## Problem to solve
Return the lines starting at the line containing "You are a computer-use agent. Image resolution: width=1512" and ending at the line containing "point(494,697)", exactly as they appear, including both of those lines.

─── Dataset rows

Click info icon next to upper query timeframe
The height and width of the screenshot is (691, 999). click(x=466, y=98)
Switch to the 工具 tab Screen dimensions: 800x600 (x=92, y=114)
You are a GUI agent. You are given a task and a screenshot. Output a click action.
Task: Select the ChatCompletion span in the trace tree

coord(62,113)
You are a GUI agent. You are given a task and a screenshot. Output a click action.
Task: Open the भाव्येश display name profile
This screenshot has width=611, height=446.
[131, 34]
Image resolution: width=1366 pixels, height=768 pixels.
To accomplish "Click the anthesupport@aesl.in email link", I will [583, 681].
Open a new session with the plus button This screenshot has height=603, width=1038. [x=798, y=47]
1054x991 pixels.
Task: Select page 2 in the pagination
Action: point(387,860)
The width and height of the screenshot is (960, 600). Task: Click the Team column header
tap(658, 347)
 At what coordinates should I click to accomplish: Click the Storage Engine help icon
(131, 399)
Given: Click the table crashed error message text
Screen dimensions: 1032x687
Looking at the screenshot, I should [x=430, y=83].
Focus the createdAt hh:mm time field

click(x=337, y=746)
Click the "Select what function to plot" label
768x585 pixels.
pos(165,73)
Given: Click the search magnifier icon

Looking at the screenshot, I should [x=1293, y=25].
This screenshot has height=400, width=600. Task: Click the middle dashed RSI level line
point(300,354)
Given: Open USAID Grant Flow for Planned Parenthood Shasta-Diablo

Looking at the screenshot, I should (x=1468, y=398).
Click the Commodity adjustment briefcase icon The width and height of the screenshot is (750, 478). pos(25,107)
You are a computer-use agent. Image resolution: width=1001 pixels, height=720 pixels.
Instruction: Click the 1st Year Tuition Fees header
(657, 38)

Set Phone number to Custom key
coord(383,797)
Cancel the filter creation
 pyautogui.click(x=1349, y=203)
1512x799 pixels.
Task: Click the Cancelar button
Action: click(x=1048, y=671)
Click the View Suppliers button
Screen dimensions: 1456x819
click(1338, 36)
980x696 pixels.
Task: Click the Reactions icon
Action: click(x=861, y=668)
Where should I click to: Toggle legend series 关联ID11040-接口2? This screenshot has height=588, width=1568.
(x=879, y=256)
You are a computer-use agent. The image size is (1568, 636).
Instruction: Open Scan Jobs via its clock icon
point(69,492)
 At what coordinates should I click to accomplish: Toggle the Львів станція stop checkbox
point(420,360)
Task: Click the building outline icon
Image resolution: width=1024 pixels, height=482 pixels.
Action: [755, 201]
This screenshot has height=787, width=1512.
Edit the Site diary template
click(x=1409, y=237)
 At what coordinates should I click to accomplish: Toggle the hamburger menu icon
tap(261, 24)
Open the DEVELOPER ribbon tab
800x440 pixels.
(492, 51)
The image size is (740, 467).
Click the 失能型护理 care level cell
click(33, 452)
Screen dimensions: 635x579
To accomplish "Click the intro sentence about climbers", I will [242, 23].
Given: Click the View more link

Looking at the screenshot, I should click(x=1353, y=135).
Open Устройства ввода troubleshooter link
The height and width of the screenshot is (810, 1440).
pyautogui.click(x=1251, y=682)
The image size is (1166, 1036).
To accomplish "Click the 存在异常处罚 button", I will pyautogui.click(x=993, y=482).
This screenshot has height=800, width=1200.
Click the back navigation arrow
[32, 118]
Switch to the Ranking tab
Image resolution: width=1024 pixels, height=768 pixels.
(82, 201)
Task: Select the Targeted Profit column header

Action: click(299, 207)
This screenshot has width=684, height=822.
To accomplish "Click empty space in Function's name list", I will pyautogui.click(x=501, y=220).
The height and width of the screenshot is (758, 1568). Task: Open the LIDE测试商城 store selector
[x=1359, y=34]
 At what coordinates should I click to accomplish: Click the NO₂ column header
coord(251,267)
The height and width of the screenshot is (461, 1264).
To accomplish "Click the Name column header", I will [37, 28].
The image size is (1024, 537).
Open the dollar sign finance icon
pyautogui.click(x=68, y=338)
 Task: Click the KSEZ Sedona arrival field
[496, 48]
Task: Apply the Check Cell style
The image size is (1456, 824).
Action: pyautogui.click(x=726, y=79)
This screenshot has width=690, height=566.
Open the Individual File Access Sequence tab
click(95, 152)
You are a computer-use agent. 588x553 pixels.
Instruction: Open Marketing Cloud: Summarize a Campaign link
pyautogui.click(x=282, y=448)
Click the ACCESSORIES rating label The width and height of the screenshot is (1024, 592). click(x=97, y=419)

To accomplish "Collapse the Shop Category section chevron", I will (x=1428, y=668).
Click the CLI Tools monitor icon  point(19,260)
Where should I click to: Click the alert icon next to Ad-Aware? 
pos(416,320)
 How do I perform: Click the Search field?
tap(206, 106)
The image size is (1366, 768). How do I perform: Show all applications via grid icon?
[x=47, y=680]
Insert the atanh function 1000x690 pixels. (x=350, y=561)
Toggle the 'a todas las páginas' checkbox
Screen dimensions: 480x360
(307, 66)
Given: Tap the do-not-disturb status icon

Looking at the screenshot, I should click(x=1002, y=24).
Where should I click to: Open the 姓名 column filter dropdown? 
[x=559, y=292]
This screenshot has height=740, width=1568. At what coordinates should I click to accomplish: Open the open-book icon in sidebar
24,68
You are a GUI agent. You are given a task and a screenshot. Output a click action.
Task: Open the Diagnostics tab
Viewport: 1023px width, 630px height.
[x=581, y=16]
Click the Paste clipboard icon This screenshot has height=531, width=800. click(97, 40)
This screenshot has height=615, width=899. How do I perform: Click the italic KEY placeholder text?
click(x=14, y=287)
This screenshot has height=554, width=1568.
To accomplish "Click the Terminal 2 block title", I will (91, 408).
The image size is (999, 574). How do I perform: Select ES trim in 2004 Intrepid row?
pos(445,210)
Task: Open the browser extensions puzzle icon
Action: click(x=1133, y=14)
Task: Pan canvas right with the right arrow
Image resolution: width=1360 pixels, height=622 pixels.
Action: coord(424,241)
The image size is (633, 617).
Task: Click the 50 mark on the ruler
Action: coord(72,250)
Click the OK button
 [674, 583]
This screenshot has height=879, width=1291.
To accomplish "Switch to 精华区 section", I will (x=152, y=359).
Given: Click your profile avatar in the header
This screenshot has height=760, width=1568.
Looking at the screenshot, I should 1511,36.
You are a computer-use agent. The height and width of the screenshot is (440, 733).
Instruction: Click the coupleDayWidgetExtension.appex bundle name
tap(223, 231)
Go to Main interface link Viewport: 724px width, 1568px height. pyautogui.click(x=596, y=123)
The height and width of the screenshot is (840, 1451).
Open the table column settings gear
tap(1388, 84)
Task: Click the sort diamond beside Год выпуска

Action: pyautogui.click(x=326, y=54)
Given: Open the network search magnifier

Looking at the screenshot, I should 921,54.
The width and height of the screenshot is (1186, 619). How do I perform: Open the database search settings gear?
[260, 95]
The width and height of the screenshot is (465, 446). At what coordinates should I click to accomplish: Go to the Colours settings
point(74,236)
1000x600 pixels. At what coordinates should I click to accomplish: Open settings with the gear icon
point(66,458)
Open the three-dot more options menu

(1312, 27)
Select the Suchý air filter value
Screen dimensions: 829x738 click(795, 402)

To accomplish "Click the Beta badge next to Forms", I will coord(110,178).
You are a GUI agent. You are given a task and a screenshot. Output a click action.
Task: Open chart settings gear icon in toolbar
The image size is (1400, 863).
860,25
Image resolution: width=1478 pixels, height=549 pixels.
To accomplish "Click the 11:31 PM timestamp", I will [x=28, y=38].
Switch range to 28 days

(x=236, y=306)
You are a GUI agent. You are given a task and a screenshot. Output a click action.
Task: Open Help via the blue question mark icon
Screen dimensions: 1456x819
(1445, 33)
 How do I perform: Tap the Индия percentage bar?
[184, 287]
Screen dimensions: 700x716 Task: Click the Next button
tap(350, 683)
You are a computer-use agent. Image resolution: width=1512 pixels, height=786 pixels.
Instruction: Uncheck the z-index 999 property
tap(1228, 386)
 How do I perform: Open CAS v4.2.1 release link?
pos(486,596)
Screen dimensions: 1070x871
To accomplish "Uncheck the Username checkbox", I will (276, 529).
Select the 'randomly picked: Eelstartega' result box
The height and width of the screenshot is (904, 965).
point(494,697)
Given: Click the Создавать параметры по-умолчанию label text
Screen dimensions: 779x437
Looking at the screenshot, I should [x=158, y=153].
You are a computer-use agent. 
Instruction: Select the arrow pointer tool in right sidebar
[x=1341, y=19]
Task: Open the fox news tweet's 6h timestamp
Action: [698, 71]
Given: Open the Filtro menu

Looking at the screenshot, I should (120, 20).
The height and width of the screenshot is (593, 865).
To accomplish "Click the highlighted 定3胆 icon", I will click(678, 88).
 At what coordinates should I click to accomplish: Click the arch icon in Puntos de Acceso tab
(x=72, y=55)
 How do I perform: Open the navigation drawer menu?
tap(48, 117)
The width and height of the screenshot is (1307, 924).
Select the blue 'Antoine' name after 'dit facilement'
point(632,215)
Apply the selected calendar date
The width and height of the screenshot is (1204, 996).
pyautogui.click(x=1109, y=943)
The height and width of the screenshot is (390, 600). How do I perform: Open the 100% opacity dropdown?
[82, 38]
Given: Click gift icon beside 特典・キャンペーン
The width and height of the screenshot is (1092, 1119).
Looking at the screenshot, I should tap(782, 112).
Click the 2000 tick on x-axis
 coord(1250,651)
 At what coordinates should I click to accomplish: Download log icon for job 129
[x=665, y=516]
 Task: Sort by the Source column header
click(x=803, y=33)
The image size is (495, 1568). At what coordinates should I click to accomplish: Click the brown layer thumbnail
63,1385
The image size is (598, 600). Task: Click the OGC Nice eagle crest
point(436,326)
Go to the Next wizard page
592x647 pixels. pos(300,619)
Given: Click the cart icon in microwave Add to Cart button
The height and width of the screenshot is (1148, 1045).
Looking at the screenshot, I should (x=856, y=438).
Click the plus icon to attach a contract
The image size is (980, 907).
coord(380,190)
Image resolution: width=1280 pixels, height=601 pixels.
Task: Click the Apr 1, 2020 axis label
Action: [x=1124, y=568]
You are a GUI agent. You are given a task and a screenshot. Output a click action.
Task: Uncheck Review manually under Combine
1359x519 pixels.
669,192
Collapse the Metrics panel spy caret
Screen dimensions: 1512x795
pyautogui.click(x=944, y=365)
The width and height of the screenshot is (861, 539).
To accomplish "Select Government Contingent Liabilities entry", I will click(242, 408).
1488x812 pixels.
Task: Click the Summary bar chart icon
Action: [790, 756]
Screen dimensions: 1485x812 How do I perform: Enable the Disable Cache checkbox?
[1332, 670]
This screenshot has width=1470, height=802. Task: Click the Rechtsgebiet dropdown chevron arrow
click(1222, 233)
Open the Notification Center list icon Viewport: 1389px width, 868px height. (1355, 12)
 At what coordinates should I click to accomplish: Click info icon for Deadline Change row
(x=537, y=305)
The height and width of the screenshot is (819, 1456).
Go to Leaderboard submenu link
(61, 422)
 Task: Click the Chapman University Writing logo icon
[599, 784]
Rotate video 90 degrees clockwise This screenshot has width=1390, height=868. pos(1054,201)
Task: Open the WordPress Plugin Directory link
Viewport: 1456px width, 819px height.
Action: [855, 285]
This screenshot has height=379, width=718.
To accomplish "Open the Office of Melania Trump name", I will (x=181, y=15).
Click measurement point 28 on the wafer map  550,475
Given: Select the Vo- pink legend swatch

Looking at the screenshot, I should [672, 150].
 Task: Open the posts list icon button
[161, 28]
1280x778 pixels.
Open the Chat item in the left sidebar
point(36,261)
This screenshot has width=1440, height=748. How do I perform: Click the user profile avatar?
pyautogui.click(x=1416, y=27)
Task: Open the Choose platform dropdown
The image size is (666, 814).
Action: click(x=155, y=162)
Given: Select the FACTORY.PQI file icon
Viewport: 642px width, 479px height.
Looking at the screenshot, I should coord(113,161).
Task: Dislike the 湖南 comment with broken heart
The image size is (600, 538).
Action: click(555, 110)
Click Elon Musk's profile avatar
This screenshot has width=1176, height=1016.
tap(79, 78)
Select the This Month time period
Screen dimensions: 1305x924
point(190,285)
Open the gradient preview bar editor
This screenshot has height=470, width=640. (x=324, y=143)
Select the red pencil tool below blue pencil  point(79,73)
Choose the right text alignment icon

──────

## Complete answer
You are a computer-use agent. Image resolution: width=1512 pixels, height=786 pixels.
Instruction: Uncheck the z-index 999 property
tap(1228, 386)
 How do I perform: Open CAS v4.2.1 release link?
pos(486,596)
Screen dimensions: 1070x871
To accomplish "Uncheck the Username checkbox", I will (276, 529).
Select the 'randomly picked: Eelstartega' result box
The height and width of the screenshot is (904, 965).
point(494,697)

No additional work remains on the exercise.